PROBLEMS TO SOLVE>
a – In the talk on ICT4D and the global network transformation, what does the abbreviation "PTTs" stand for?
b – Write the next few paragraphs of the talk on ICT4D and the global network transformation, picking up after its final sentence.

Anthony J. Pennings, PhD

WRITINGS ON DIGITAL ECONOMICS, ENERGY STRATEGIES, AND GLOBAL COMMUNICATIONS

ICT4D and the Global Network Transformation

Posted on | August 14, 2024 | No Comments

Edited remarks from my talk at the IGC Research Showcase, May 22, 2023 at the Incheon Global Campus, Songdo, South Korea.

This talk is a part of a more extensive discussion on ICT4D (Information and Communications Technology for Development) and Global Governance, but as I only have 8 minutes, I’m going to focus on changes in national network infrastructures worldwide and why we now have global data transfer and very cheap international voice and video calls. I want to discuss the transition in network architecture technology and telecommunications organizational models and how these led to the global Internet we have today.

In what was termed “liberalization,” “deregulation,” and “privatization” of national telecommunication systems, global pressures led to a radical transition in network architecture and organizational models. Often called “PTTs” for “Post, Telegraph, and Telephone,” these government entities underwent a transition to state-owned enterprises (SOEs) that were placed in competitive environments (liberalization), deregulated, and then sold off to private investors (privatization), in whole or part.[1] In this process, the global Internet emerged.

My analysis has been developed in the context of a larger set of ICT4D developments since 1945 that I examine elsewhere in detail, but because of limited time, I will focus primarily on networks. I got involved in ICT4D in the mid-1980s when I interned at the East-West Center (EWC) in Honolulu. The EWC was noted for its research on Communication for Development (C4D), including work on satellites for development such as India’s INSAT and Indonesia’s Palapa satellites.[2]

I arrived when they were putting together a project on National Computerization Policies, based on France’s Nora-Minc Report: The Computerization of Society (1982). We wanted to make the turn to computer technologies and their role in development (primarily agriculture, education, and health).

Because we had a good relationship with the Pacific Telecommunications Council (PTC), where I did my first internship, network infrastructure was a strong part of the East-West Center’s agenda on development. Also located in Honolulu, PTC brought a wide range of telecom professionals to Hawaii for their annual conference. This meant government representatives, corporate executives, academic researchers, etc. I remember that my first presentation on the national computerization policy project had International Telecommunications Union (ITU) Secretary-General Dr Pekka Tarjanne in the front row.

SOURCE MATERIAL>
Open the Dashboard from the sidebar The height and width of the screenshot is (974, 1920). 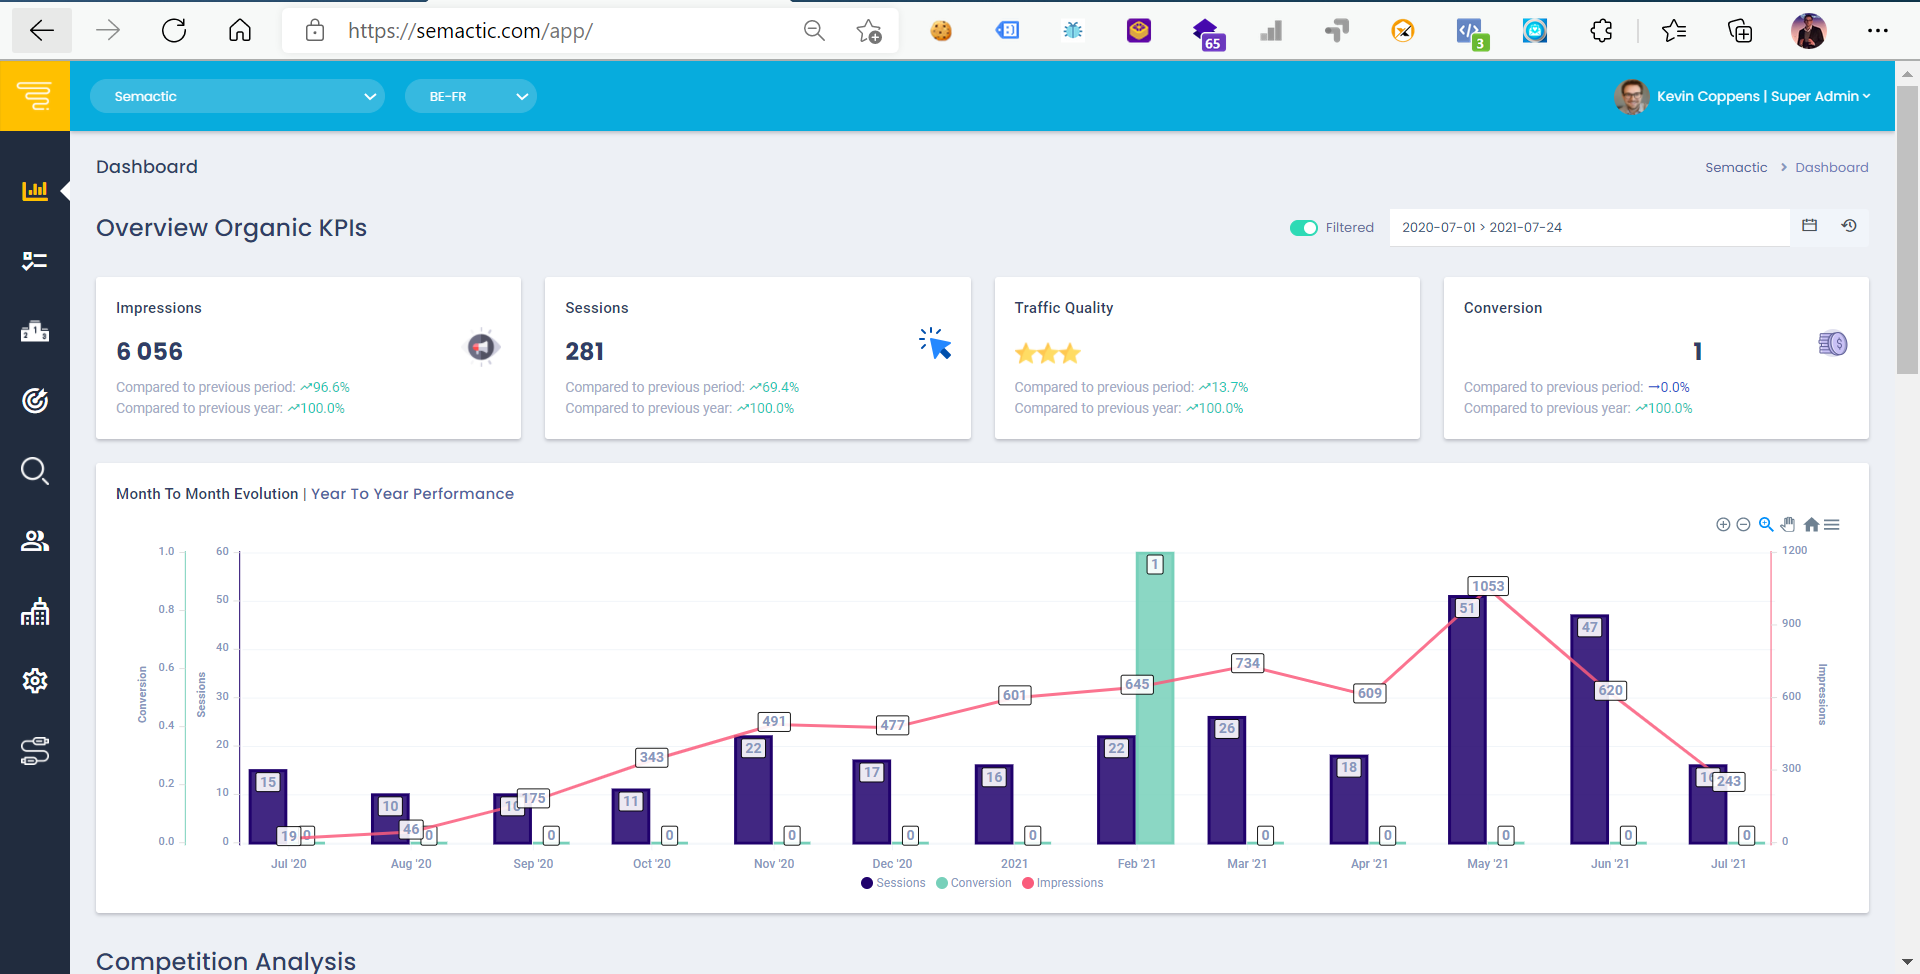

ANSWERS TO THE PROBLEMS>
a – Post, Telegraph, and Telephone

b –
How did the transformation occur? Pressures started to build in the 1960s as global companies wanted better telecommunications, including more computer communications. Along with transportation, these were seen as “permissive” technologies, allowing expanded financial, manufacturing, and marketing capabilities. Undersea communications increased at a rate of one a year since 1956, and the Space Race put satellites in geosynchronous space orbits to facilitate international connectivity and the usability of earth stations. By the time of the Moon landing, NASA realized Arthur C. Clarke’s vision of “rocket stations” providing global radio coverage.

The dynamics of the global economy changed when President Nixon took the US off the Bretton Woods’ gold-dollar standard in 1971, ultimately leading to significant changes in the world’s telecommunications networks. Nixon ended the convertibility between the dollar and gold, figuratively “closing the gold window” and stopping the bleeding of gold from reserves at Fort Knox and the Federal Reserve Bank in New York. The dollar subsequently crashed in value, incentivizing OPEC to raise oil prices and creating havoc in global currency and debt markets.

At the same time, new technologies were emerging with the commercialization of the Cold War’s semiconductor and telecommunication technology. Intel released the first microprocessor in 1971. Reuters historically provided a news service but created a new virtual marketplace for foreign exchange trading (FX). The monetary volatility of the 1970s oil crises made Reuters Money Monitor Rates for FX quite profitable. SWIFT provided international messaging of money information between banks.[3]

Banks also used network technologies to create syndicated loans to recycle OPEC money, soon to be called “petrodollars.” Where did they recycle them? Primarily countries that needed the money to buy oil, but also development projects worldwide borrowed the dollars. Thus grew the “Third World Debt Crisis.”

The debt crisis became the lever to “structurally adjust” countries towards a more open and globalized system. The Reagan administration tasked the IMF with ensuring that countries looking for debt relief started to follow a specific agenda that included the liberalization and privatization of their PTTs. Liberalization meant encouraging new companies to compete against the national and international incumbents, while privatization meant the process of transitioning from public to private ownership.

Sometimes called “spreadsheet capitalism,” this process often involved inventorying and valuing assets such as maintenance vehicles, telephone poles, digital lines, etc., so the company could become a State-owned Enterprise (SEO), valued by investment banks, and eventually sold off to private investors. These changes started to open up the PTT telecom structure to the introduction of new technologies, including the fiber optic lines and packet-switching routers needed for the emerging World Wide Web.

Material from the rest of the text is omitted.